We were both silent.
“I was sitting here,” Peres said, eventually. “Sitting, and looking.” Ze gestured at the papers. “I don’t have all the references here, and it’s been a while, but I want to understand it. The way those edges interact, I can feel there’s something there. I haven’t quite grasped it yet, but I can feel it.” Zir voice steadied, became more certain. “That’s what I want. I don’t want to sail it. I want to discover it. To know more about the Sea. It’s the key to otherspace, I’m certain of it. We shouldn’t be satisfied with piloting through it on guesswork. We should find out.” Ze turned to look at me. “When you look at it, don’t you want to know more?”
“I’m not a researcher, myself,” I said, carefully. “I just—admire it. The Sea.”
“Ines admired it. She thought that meant it had to remain mysterious.”
“It’s not that. There is beauty in understanding, and in seeking to understand. But that isn’t me. Not here and now. If I did that,” I paused, looking for words. “I would begin to expect something of myself, in relation to the Sea. That’s not what I want from being here.”
“Flying the Othersea was what Ines expected of herself,” Peres said.
“You get to choose your own expectations,” I said. “Or none at all.”
“I want to know more,” Peres said; and now, at last, I could see desire in zem, fire in zir eyes.

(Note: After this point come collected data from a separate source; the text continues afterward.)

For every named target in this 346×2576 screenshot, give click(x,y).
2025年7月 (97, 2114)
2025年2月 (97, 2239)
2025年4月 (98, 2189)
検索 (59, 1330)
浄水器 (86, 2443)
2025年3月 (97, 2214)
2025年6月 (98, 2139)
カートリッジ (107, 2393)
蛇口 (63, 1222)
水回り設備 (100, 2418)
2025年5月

I opened my hands to zem, and to the Sea, gesturing invitation. Peres sighed, and it sounded like hope.
Silently, we watched the Sea break against its invisible shore. I let my breath fall into sync with it; let my mind rest.
When, finally, I looked round again, Peres had fallen asleep. I got up, and gently covered zem with Leah’s blanket. Ze didn’t stir.
Peres had four more days to embrace zir search for understanding, before ze would have to leave the Sea, and the Lighthouse, to be once again mine alone. For a while, at least; ze would be back, I was sure of that.
For now, I could share the Sea’s peace; and in that sharing find my own peace too.